Alfonso Fernández Mañueco ha querido marcar desde el primer minuto el tono de la nueva etapa política en Castilla y León. El presidente de la Junta ha presidido este lunes el acto de toma de posesión de los vicepresidentes y consejeros del Gobierno autonómico para la XII Legislatura con un mensaje nítido: el nuevo Ejecutivo deberá trabajar como un equipo compacto, unido y volcado en los problemas reales de los castellanos y leoneses.
El Gobierno nace del acuerdo entre dos fuerzas políticas distintas, PP y Vox, pero Mañueco ha insistido en que esa pluralidad no puede traducirse en compartimentos estancos ni en agendas separadas. Al contrario, el jefe del Ejecutivo autonómico ha defendido que la Junta debe funcionar como una sola maquinaria al servicio de la Comunidad, con estabilidad, cohesión y sentido de responsabilidad.
“Estabilidad, progreso y futuro”
Durante su intervención, Mañueco subrayó que el nuevo Gobierno debe ser, por encima de todo, un instrumento útil para las personas de Castilla y León. No un reparto de cargos ni una suma de siglas, sino un proyecto común para los próximos cuatro años.
El presidente autonómico recordó a los nuevos integrantes del Ejecutivo que asumen una responsabilidad especialmente exigente y que su obligación será actuar con rigor, ejemplaridad, sentido común y vocación permanente de mejora. En esa línea, les pidió compromiso personal, gestión eficaz y una “entrega absoluta” a los castellanos y leoneses.
El mensaje fue también una advertencia contra la comodidad del despacho. Mañueco reclamó a sus consejeros que estén “a pie de calle”, en contacto directo con las nueve provincias y con los problemas cotidianos de ciudadanos, empresas, familias, agricultores, ganaderos, jóvenes y mayores.
Un contrato con los ciudadanos
El presidente de la Junta presentó el programa de Gobierno como un verdadero contrato de legislatura con la sociedad castellana y leonesa. Un acuerdo, dijo, que no puede quedarse en una declaración de intenciones, sino que debe traducirse en hechos, medidas y resultados.
Por eso, Mañueco reclamó diligencia, transparencia y capacidad de ejecución para cumplir los compromisos adquiridos. El nuevo Ejecutivo tendrá por delante el reto de impulsar el crecimiento económico, reforzar el empleo, consolidar la prosperidad social y afianzar unos servicios públicos de calidad.

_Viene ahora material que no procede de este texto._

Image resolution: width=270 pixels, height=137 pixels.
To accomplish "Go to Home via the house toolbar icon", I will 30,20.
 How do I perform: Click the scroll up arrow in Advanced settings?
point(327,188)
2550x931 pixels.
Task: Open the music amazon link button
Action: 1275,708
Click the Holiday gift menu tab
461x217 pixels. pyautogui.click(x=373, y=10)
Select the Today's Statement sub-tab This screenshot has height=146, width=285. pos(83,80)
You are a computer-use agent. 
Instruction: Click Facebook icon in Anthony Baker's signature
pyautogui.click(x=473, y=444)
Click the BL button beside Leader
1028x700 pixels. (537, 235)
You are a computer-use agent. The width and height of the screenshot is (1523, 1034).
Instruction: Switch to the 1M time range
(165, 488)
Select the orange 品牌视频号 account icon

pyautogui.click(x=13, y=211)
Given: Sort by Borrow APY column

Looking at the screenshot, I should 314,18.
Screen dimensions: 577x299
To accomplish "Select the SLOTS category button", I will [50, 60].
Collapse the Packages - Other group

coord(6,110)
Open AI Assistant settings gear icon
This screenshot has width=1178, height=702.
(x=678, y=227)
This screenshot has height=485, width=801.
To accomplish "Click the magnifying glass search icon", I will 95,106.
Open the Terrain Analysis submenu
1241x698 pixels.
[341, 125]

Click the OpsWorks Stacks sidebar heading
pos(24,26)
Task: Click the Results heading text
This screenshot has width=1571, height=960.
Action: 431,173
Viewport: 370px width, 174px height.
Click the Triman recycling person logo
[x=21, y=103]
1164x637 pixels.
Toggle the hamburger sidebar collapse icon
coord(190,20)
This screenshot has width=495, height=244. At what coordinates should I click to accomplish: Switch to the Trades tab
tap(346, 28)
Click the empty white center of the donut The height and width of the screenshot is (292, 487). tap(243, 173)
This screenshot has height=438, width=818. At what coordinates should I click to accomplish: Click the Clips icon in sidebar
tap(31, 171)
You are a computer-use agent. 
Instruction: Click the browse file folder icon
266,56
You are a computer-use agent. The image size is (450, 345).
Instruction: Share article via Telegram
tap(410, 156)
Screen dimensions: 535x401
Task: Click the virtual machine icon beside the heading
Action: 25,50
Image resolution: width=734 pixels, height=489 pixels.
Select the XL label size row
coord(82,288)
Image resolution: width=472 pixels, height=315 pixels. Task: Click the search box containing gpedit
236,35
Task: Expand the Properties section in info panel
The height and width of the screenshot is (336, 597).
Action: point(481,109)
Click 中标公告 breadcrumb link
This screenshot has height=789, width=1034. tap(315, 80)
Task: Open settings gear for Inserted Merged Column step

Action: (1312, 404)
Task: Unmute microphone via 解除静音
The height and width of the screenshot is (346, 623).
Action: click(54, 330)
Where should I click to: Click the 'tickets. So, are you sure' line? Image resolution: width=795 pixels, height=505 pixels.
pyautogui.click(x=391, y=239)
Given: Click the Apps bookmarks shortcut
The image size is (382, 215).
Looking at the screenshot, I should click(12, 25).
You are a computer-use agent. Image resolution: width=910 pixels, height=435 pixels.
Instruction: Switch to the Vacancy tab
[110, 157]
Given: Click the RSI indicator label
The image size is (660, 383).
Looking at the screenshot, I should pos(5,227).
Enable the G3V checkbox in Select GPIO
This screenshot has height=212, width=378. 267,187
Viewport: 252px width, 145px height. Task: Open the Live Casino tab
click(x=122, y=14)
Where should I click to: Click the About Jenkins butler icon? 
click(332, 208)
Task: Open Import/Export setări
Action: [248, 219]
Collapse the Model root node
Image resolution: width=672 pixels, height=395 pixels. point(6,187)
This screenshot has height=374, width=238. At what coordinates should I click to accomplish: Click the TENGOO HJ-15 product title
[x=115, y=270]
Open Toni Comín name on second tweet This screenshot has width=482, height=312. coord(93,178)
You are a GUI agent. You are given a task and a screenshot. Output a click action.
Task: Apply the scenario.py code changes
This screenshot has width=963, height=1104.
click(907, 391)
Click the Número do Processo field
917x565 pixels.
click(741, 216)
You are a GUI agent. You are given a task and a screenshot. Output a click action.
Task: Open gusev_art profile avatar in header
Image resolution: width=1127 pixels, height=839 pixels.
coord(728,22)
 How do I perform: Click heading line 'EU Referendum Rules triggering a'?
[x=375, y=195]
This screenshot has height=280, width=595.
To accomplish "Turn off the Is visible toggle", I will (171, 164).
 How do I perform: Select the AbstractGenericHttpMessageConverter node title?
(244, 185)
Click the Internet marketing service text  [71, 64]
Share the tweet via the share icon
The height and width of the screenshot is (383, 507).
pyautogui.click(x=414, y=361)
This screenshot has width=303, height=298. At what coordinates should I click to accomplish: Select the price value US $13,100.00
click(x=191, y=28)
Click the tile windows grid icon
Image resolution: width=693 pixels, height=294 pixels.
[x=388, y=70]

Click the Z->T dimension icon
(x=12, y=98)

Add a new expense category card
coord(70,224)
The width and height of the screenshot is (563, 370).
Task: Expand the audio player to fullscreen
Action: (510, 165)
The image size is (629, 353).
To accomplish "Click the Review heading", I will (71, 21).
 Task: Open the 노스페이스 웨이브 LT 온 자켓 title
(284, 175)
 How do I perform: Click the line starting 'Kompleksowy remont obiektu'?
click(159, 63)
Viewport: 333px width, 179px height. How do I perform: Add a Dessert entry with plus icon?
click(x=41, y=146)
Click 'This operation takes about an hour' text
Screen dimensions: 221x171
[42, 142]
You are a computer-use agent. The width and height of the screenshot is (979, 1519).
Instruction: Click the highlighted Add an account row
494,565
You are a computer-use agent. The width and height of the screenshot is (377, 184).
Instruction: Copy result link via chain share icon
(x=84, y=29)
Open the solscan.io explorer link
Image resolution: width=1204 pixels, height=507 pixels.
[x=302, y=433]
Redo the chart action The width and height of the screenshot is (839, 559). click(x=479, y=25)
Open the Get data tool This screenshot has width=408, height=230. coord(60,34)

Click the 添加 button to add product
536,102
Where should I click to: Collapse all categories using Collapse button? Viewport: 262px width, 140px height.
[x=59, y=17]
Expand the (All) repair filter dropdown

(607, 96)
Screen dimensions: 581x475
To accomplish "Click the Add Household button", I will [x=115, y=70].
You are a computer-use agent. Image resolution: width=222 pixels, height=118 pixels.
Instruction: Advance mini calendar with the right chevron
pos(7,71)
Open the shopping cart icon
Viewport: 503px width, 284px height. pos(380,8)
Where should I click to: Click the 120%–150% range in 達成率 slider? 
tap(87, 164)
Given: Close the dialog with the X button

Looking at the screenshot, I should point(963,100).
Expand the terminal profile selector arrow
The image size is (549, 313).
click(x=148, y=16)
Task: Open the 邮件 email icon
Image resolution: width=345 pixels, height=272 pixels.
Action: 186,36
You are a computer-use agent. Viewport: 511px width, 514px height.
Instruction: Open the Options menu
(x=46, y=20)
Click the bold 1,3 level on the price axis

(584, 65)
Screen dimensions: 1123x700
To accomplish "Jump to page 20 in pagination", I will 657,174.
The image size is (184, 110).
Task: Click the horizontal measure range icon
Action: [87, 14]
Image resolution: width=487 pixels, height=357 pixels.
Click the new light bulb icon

La sanidad, la educación, los servicios sociales, la atención al mundo rural y la modernización de la Comunidad aparecen como algunos de los ejes de una legislatura en la que la Junta quiere proyectar una imagen de estabilidad frente a la incertidumbre política nacional.
Cercanía frente a burocracia
Mañueco quiso dejar claro que la acción de Gobierno no puede limitarse a Valladolid ni encerrarse en la sede de la Presidencia. Castilla y León, por su extensión, dispersión territorial y realidad demográfica, exige una política pegada al terreno.
De ahí su insistencia en que cada consejería mire de frente a las necesidades de cada provincia. La Junta, defendió, debe estar cerca del vecino de un pequeño municipio tanto como del empresario que quiere invertir, del joven que busca oportunidades o de la familia que necesita servicios públicos sólidos.
El nuevo Gobierno autonómico queda configurado con dos vicepresidencias y once departamentos, en una estructura con la que Mañueco aspira a abrir una etapa de gestión, estabilidad y transformación.
Una legislatura decisiva
El presidente cerró el acto deseando éxito y acierto a los nuevos miembros del Ejecutivo, pero también recordándoles que su suerte política estará ligada al bienestar de Castilla y León. El objetivo, resumió, es avanzar hacia una Comunidad más moderna, más próspera y con más oportunidades para todos.
Mañueco arranca así una nueva legislatura con un mensaje de unidad interna y exigencia externa: menos ruido, más gestión y un Gobierno obligado a demostrar desde el primer día que el acuerdo que lo sostiene sirve para mejorar la vida de los castellanos y leoneses.